Blog | Thursday, September 12, 2013

QD: News Every Day--FDA announces label changes, postmarket study for long-acting opioids

Labeling changes for opioids announced by the FDA will update indications for extended release and long-acting opioids so that they are intended for the management of pain severe enough to require daily, around-the-clock, long-term opioid treatment and for which alternative treatment options are inadequate.

The U.S. Food and Drug Administration announced class-wide safety labeling changes and new postmarket study requirements for all extended-release and long-acting opioid analgesics intended to help health care professionals tailor prescribing decisions based on a patient’s individual needs, the agency said in a press release Sept. 10.

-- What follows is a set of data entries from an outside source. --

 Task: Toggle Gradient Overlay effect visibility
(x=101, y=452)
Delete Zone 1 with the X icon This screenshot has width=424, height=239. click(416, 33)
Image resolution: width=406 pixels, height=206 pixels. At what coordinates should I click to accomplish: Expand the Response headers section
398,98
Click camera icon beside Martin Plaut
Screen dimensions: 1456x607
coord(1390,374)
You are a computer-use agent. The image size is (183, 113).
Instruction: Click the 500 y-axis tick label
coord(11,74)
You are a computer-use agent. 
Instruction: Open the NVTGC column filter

FDA Commissioner Margaret A. Hamburg, MD, FACP, said, “The FDA is invoking its authority to require safety labeling changes and postmarket studies to combat the crisis of misuse, abuse, addiction, overdose, and death from these potent drugs that have harmed too many patients and devastated too many families and communities. [This] action demonstrates the FDA’s resolve to reduce the serious risks of long-acting and extended release opioids while still seeking to preserve appropriate access for those patients who rely on these medications to manage their pain.”

The updated indication further clarifies that extended-release or long acting opioid analgesics are not indicated for as-needed pain relief, because of the risks of addiction, abuse, and misuse, even at recommended doses. Because of the greater risks of overdose and death, these drugs should be reserved for use in patients for whom alternative treatment options (e.g., non-opioid analgesics or immediate-release opioids) are ineffective, inadequate or not tolerated.

The FDA is also requiring drug companies to conduct postmarket studies and clinical trials to further assess the known serious risks of misuse, abuse, hyperalgesia, addiction, overdose and death. It is also requiring a new boxed warning to caution that use during pregnancy can result in neonatal opioid withdrawal syndrome, which can cause poor feeding, rapid breathing, trembling and excessive or high-pitched crying.